Task details -
Output exactly, and only, the lines below from the one with "This screenshot has height=813, width=1258." down to the one with "You are a computer-use agent. 511x336 pixels.". Include both end lines and no pictures.

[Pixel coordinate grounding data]
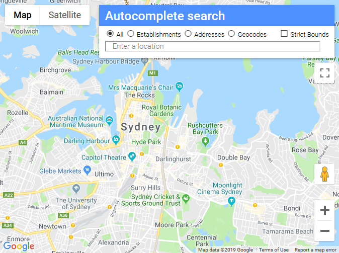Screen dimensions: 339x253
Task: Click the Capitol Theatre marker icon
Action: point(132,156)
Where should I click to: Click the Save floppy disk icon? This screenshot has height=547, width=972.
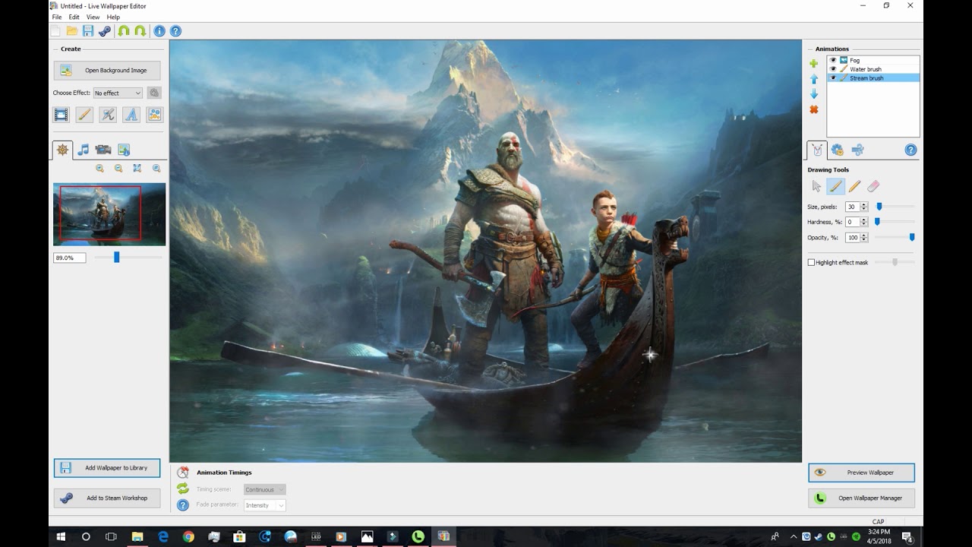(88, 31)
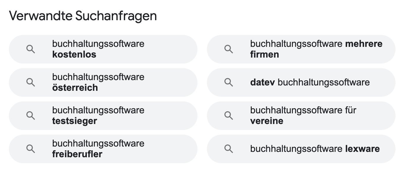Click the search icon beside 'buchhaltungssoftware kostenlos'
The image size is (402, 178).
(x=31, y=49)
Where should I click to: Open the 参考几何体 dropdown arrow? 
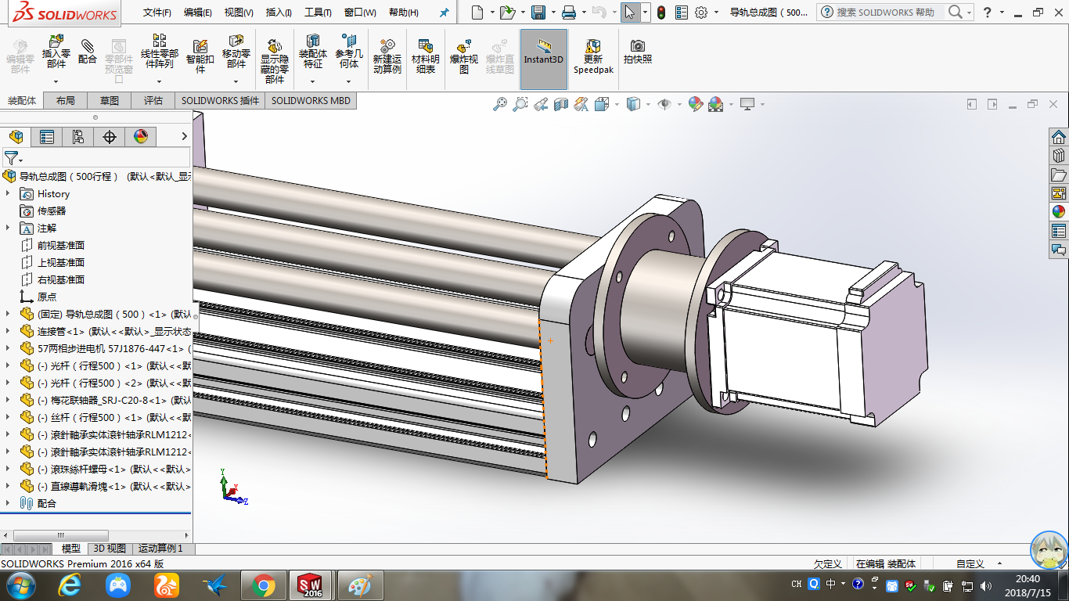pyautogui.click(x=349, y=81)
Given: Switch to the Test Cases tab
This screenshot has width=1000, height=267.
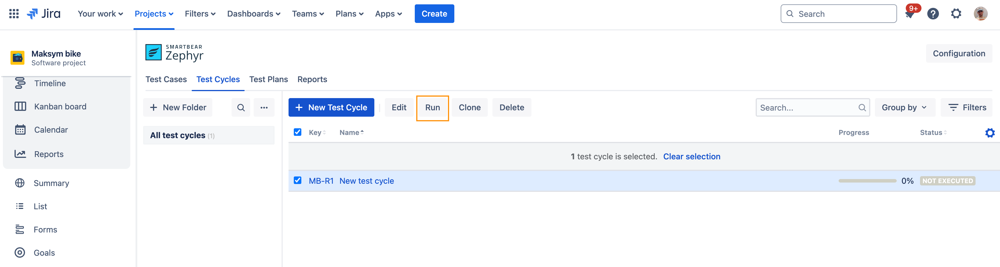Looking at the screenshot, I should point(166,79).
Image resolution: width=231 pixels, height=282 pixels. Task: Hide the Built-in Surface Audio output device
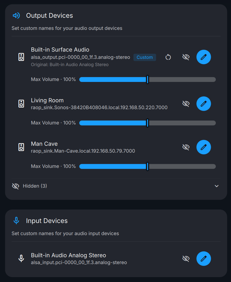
--
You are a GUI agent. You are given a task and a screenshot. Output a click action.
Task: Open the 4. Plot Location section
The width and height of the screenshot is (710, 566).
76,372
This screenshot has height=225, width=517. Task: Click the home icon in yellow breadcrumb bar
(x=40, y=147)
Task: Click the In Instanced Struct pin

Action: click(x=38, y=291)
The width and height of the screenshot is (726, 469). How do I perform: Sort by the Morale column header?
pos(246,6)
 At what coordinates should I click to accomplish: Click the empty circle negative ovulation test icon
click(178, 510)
---
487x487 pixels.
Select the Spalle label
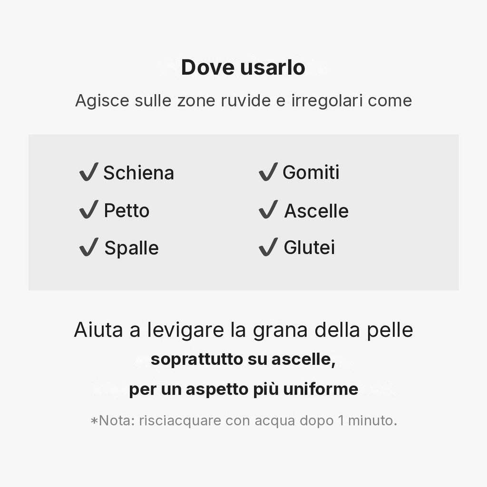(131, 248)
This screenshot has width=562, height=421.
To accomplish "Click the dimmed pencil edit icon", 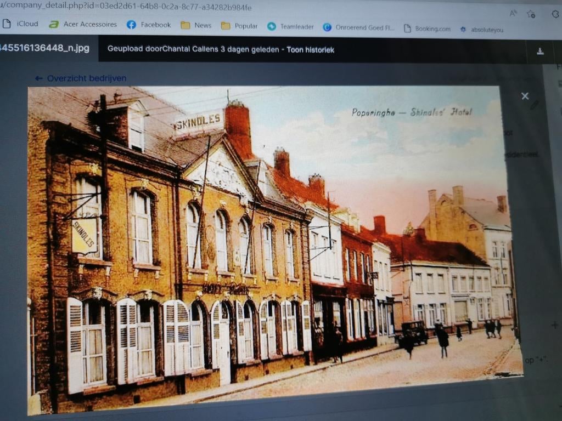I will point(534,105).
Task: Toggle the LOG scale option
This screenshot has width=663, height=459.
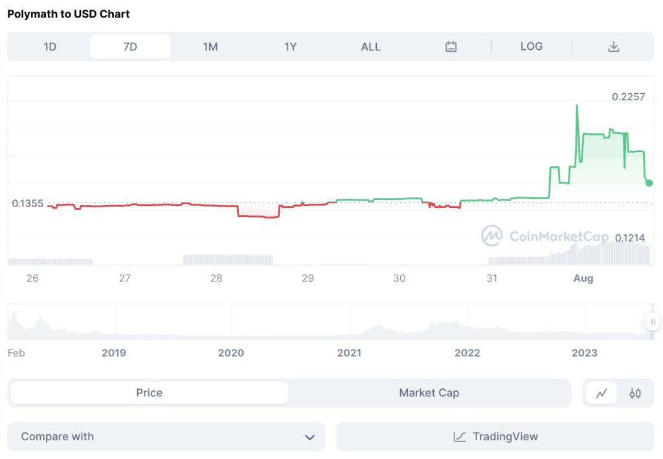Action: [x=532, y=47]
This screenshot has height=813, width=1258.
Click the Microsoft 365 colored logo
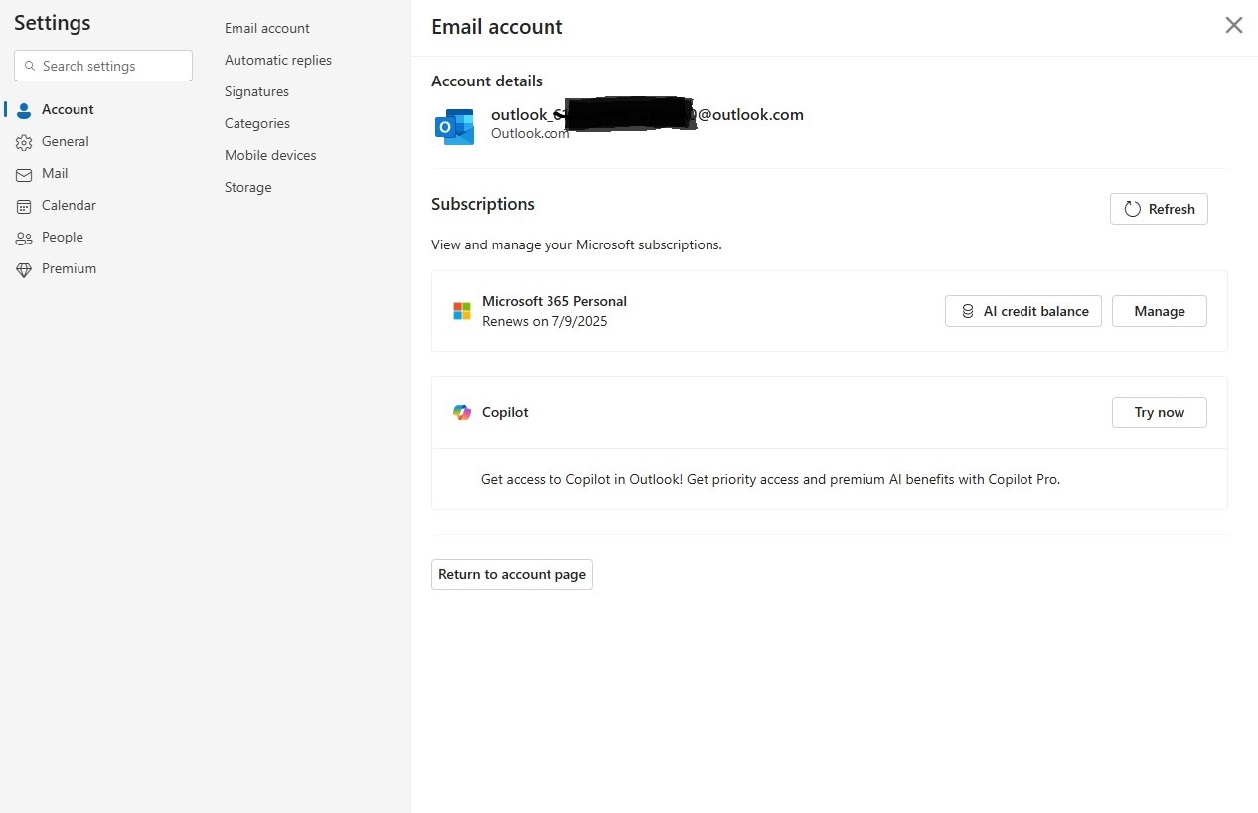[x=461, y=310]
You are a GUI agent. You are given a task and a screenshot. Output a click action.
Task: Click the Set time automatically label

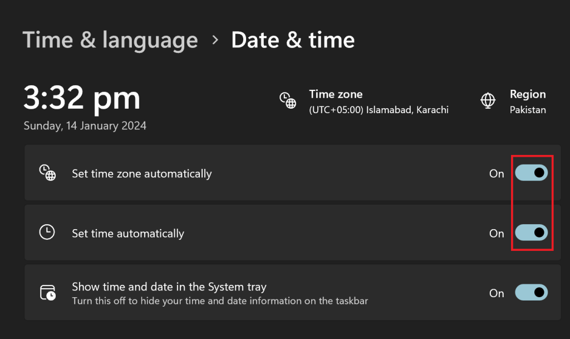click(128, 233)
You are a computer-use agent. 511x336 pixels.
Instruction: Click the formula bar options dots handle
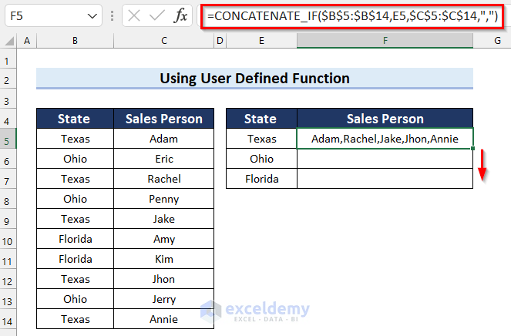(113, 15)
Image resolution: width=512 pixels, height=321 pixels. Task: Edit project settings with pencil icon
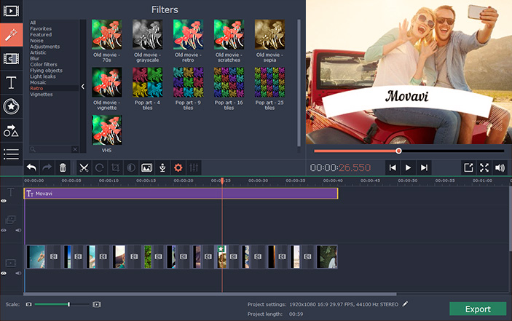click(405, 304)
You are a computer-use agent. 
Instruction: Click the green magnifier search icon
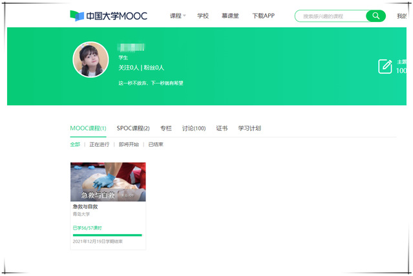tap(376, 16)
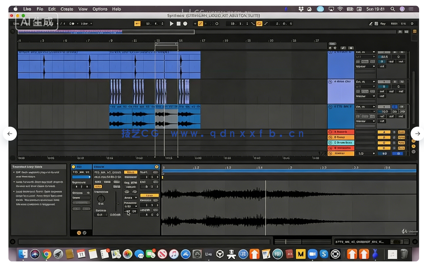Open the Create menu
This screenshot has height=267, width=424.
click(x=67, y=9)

Solution -
This screenshot has height=813, width=1258.
Click the Microsoft 365 colored logo
[x=461, y=310]
You are a GUI agent. You are given a task and a screenshot. Output a click action.
Task: Click the Set time automatically label

click(128, 233)
You are a computer-use agent. 511x336 pixels.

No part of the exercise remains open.